Raised in closely-knit family, Arnfred completed her high school education at Copenhagen's Akademisk Studenterkursus in 1962. She spent the next two years travelling in Scandinavia, teaching in Jutland and working as a maid in Italy. In 1964, she began to study philosophy at Aarhus University but then moved to the University of Copenhagen where she earned a master's in cultural sociology in 1973. She went on to spend a further period of study at Makerere University in Kampala, Uganda.

==Career==
Back in Denmark, in 1971 she became a member of the feminist organization Kvindebevægelsen and helped to arrange the key weekend gathering in Tåstrup in January 1972 which brought together some 250 women from Copenhagen and the Danish provinces. Her resulting contacts with the Red Stocking Movement led to her adopting a Marxist-feminist approach to sociology. During the 1970s, she was instrumental in organizing a series of meetings and seminars in support of the women's movement and women's studies, paving the way for the development of gender studies as a branch of academic study. In this connection, she wrote several books. Together with Karen Syberg, in 1974 she published Kvindesituation og kvindebevægelse under kapitalismen (Women's Situation and Women's Movement under Capitalism). She was appointed an assistant professor at Roskilde University in 1974, becoming an associate professor in 1977.

In 1980, she moved with her husband and children to Mozambique where she worked with the women's organization until 1984, bringing about a new approach to women in politics.

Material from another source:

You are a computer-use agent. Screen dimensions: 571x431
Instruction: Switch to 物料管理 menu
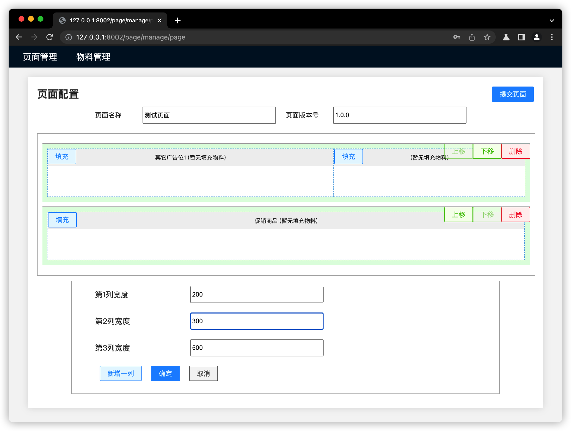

In 1988, they moved to Greenland where she taught sociology at the University of Greenland, subsequently coordinating the publication of Kvinder i Grønland (Women in Greenland, 1991). Arnfeld has maintained a continued interest in Africa, revisiting Mozambique and working as a consultant in Harare, Zimbabwe. In 2011, she published Sexuality and Gender Politics in Mozambique: Rethinking Gender in Africa, receiving positive reviews.